Ева неопределенно кивнула.

– Они пригласили меня на Троицу на свой остров. На четыре дня.

– А вы наконец условились насчет дня свадьбы?

Ева пожала плечами и повернулась к двери, из которой вышел отец. Лицо у него было красное, он чуть согнулся от боли. Людвиг подошел к одному столу, за которым сидела большая оживленная компания. Штраухи были постоянными посетителями. Ева смотрела, как отец пожал руку дочери Штраухов, что-то сказал и все рассмеялись. Девушка покраснела. Может быть, семейство праздновало ее день рождения – двадцать первый. Эдит сняла со стойки полный поднос.

– Не переживай, дорогая, никуда он уже не денется. Ты понравилась его отцу.

И, подойдя с подносом к столу Штраухов, она расставила стаканы и тоже что-то сказала, возможно, иронично прокомментировала замечание мужа.

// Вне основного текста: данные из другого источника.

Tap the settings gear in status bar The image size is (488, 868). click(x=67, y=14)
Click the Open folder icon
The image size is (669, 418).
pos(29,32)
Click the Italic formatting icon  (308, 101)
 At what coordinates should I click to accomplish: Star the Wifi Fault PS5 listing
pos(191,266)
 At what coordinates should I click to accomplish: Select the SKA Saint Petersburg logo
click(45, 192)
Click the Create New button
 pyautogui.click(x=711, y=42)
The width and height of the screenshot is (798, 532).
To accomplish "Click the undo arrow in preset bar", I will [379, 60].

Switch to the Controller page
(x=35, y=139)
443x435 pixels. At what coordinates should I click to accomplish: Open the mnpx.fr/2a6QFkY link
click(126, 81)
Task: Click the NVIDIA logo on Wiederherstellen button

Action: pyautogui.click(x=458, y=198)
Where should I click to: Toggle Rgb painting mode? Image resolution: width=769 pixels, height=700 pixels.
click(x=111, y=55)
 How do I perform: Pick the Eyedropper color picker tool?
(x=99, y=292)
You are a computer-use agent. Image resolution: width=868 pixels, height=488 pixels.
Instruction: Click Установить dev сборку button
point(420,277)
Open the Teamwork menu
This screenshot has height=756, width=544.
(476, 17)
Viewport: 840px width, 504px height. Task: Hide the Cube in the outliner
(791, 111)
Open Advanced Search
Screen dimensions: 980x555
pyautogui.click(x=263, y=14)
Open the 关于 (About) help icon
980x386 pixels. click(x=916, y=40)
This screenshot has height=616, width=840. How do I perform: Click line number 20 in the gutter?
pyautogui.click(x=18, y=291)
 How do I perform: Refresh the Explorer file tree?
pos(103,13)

Наверняка про то, как хлопотно иметь дома взрослую дочь. Опять все рассмеялись. Чокнулись. Опуская грязные стаканы в мойку, Ева почувствовала щекой струю прохладного воздуха. Новые гости, открыв входную дверь, вышли из-за темно-красной войлочной занавеси. Это был главный подсудимый с женой. Ева замерла. Вновь прибывшие стояли в дверях и осматривались в поисках свободного столика. В самом деле сегодня в зале было не так «тесным-тесно», по выражению ее отца, как в предыдущий раз, можно было выбрать. Фрау Витткопп, которая как раз убирала освободившийся стол у окна, подняла голову. Она узнала посетителей и подошла к ним с грязными тарелками в руках.

– Двое? Прошу, там свободно. Сейчас принесу меню.

Фрау Витткопп скрылась на кухне. Ева беспомощно наблюдала из-за стойки, как главный подсудимый провел жену к столу. Он помог ей снять пальто, она села на отодвинутый им стул, и он прошел к гардеробу слева от стойки, не обратив внимания на Еву. Она смотрела на острый профиль. Вот он взял плечики, сначала повесил пальто жены, потом свое. Вблизи он оказался старше, кожа сморщилась, как старый пергамент. Один из двух посетителей у стойки постучал по дереву, требуя пива, но Еву будто парализовало. Главный подсудимый вернулся к столику и сел напротив жены. Он сидел спиной к окну, ему был виден весь зал.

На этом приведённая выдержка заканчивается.